(Pixel coordinate grounding data)
[Start of section]

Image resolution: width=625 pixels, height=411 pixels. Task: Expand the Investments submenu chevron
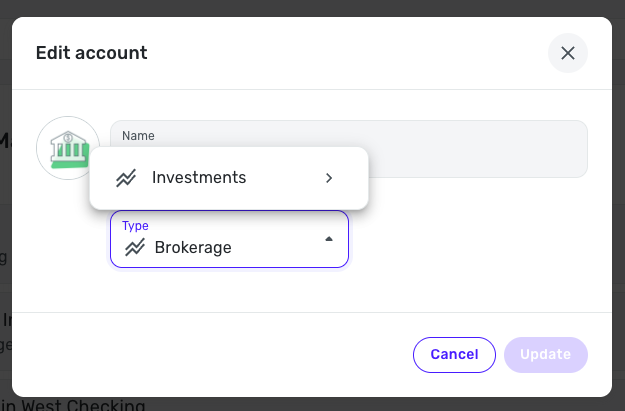(x=329, y=178)
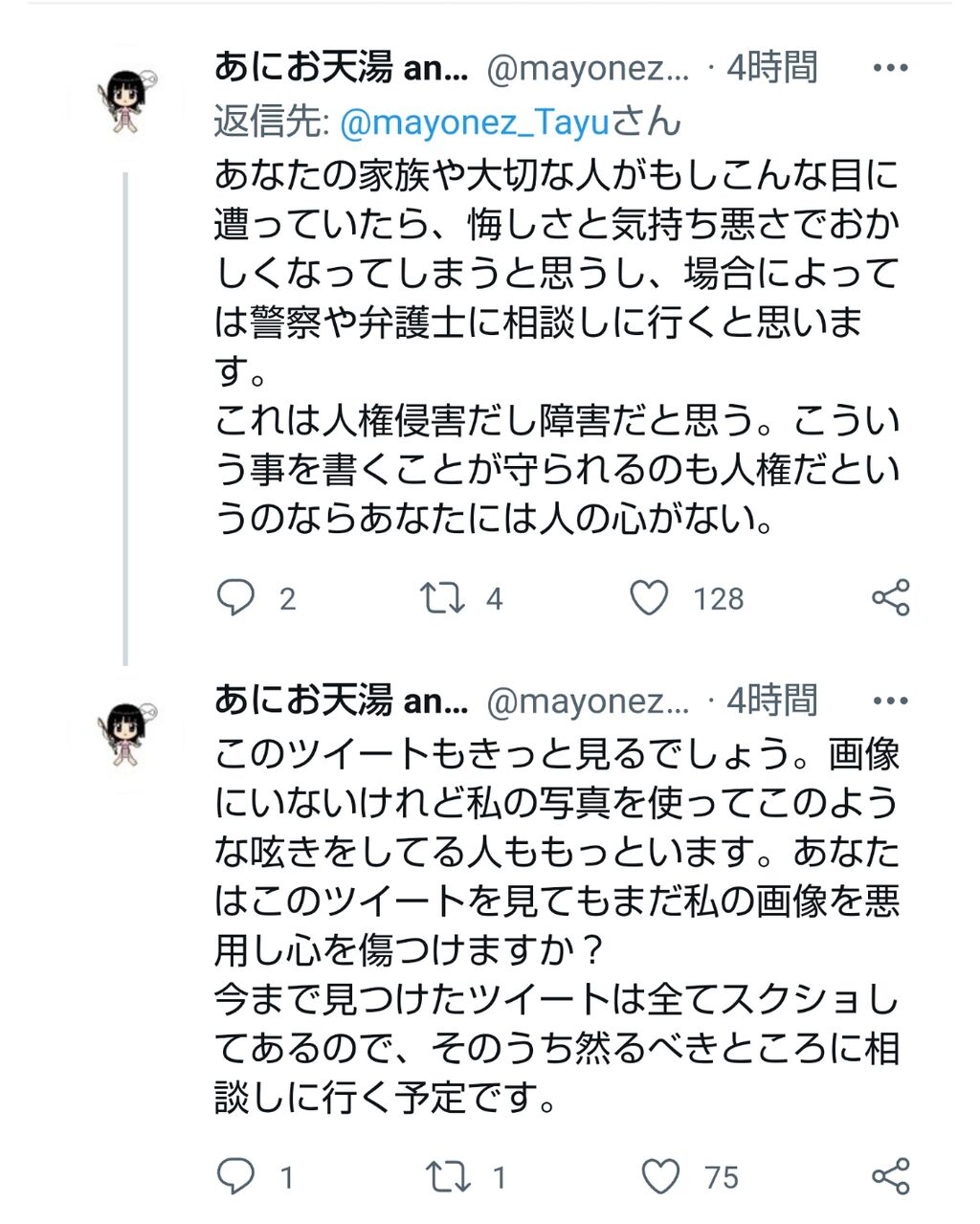Click @mayonez handle on the second tweet
The width and height of the screenshot is (980, 1224).
(x=588, y=701)
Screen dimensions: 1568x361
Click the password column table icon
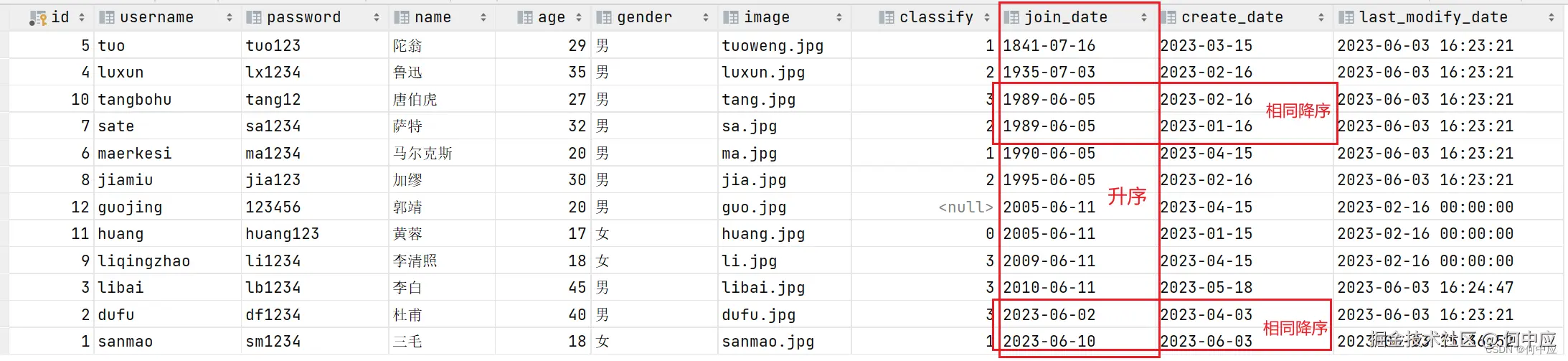pyautogui.click(x=253, y=17)
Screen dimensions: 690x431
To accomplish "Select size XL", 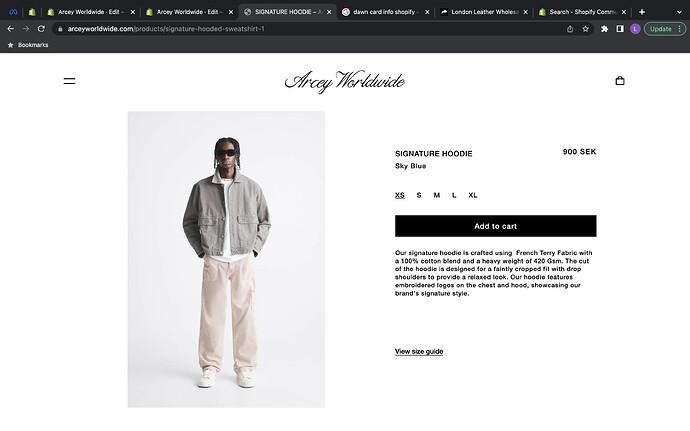I will tap(473, 195).
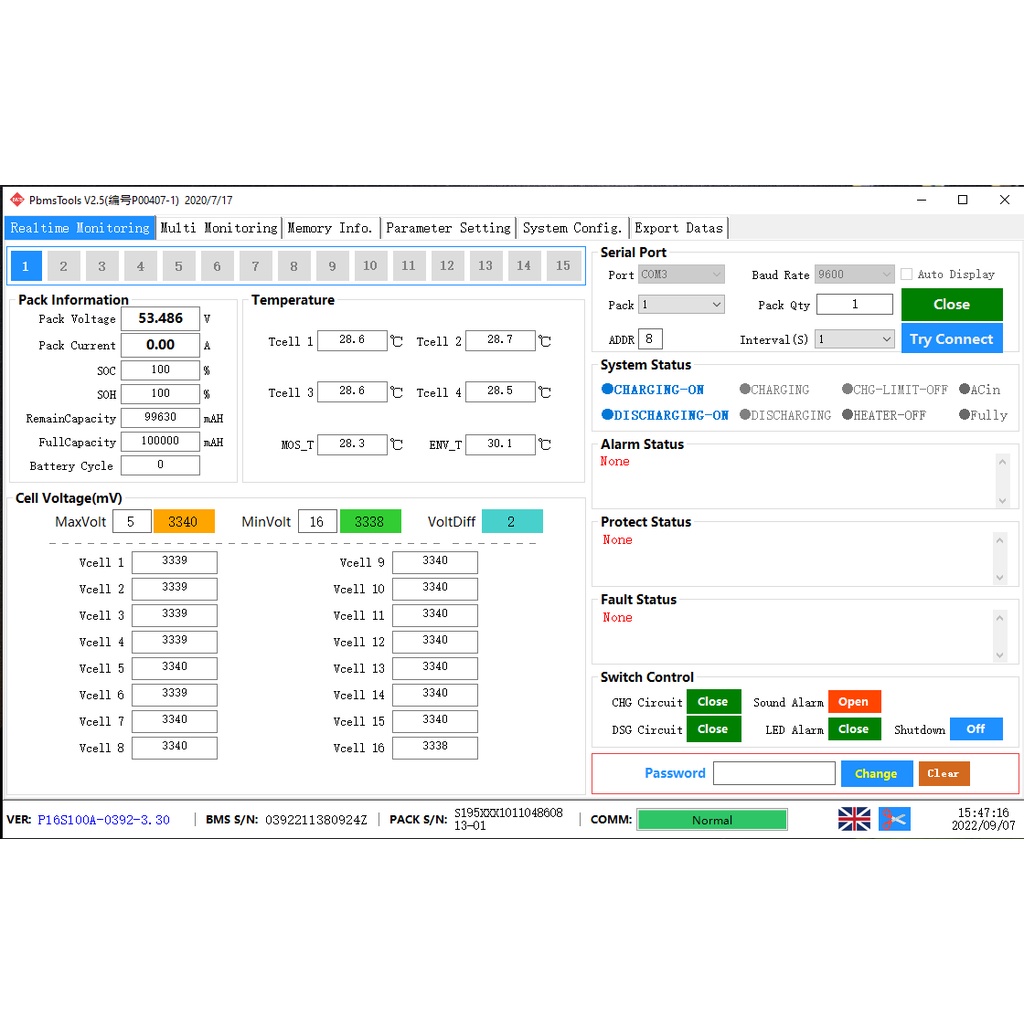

[End of section]

* Aim of the task: Using the entries above, say how many lines contain the string "dimensions"; the number is the full reply.

* Response to this task: 2